Not hypothetically or sentimentally. When you work with the dying, then isn’t much room, let alone time, for hypothetical sentiment. Things get very real and concrete.
When you work with the dying you think a lot about heaven. It is one of the more surreal and baffling (and lovely) parts of my hospice job. Rarely a week goes by that I don’t have a conversation about heaven. Some people have deep assurance and clear visions. Some people have questions. Not a few are just plain scared they aren’t going to get there. There is a lot of fear, a lot of mystery, and a lot of hope.

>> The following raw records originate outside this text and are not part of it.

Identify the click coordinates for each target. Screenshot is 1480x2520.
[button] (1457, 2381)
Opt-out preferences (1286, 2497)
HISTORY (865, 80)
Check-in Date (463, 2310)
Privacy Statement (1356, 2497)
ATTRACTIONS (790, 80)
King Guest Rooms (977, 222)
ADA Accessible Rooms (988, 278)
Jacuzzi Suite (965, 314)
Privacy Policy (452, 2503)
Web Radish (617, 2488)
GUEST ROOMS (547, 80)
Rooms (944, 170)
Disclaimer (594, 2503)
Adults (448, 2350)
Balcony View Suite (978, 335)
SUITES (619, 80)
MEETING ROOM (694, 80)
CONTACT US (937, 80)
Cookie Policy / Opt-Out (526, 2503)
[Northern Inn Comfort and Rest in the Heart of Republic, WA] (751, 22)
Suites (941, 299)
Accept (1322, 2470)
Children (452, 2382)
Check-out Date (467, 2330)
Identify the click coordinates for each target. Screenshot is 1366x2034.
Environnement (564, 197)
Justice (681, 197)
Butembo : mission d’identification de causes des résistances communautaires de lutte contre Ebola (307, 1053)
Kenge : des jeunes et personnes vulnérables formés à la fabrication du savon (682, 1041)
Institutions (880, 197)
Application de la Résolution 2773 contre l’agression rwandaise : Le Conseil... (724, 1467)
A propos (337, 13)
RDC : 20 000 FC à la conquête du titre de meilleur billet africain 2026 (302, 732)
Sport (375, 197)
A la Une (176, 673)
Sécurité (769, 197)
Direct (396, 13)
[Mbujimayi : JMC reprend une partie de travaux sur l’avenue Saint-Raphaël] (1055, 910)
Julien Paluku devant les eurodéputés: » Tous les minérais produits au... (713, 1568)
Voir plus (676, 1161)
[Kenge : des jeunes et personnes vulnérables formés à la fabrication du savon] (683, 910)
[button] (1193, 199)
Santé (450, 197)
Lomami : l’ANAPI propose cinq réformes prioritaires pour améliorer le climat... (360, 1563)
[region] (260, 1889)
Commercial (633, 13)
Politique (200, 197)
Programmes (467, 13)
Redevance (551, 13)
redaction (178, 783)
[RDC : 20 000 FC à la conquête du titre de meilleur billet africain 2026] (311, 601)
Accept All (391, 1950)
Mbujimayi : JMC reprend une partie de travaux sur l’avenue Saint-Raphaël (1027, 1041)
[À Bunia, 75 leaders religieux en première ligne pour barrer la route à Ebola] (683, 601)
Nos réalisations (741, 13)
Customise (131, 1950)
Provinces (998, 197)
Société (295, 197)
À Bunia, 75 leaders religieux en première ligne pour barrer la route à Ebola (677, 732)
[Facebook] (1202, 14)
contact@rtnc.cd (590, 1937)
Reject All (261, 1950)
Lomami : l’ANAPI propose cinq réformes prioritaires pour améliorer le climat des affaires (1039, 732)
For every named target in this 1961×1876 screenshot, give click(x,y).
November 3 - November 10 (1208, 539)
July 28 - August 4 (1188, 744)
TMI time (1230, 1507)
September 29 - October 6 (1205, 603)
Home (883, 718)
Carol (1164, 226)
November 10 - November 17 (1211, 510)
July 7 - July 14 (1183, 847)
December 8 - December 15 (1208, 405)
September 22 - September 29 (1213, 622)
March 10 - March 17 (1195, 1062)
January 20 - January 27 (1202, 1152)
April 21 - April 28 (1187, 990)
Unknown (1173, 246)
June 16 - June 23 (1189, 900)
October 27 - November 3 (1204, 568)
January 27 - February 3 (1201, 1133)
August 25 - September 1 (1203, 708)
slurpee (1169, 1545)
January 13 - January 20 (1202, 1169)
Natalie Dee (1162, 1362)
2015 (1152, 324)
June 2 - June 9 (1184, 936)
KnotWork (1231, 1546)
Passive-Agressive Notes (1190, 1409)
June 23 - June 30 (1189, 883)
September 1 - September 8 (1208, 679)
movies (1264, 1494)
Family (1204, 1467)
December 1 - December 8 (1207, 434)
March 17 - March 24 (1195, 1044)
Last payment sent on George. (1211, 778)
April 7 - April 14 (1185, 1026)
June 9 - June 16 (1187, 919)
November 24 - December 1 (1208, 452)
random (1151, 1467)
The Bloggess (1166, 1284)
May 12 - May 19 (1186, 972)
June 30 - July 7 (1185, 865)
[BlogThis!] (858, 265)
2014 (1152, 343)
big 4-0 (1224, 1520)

That is what came to mind when I first read these verses from Isaiah 65, all about God creating “new heavens and a new earth” (65:17). That eventual renewal of all things, that trust that somehow, some way God is going to at some point set things to right. That the death we see in front of us, in a 1,000 different forms, isn’t all there is to it. God will make things new.
These are the verses echoed in John’s Revelation. The next to the last chapter of the whole dang Bible (how’s that for a summary), which casts a vision of heaven. Beforehand John sees all this crazy stuff: dragons slain and white thrones, shimmering souls and fire consuming the devil, beasts and armies and a lake of sulfur. It reads like a sci fi role player video game that my nephews would be very into. (I thought to myself, “this has got to be a thing.” My quick internet search did not turn up an online RPG of Revelation, so entrepreneurs out there, seize your gold mine.) (I did, however, no lie, turn up a game called “Jesus in Space.”)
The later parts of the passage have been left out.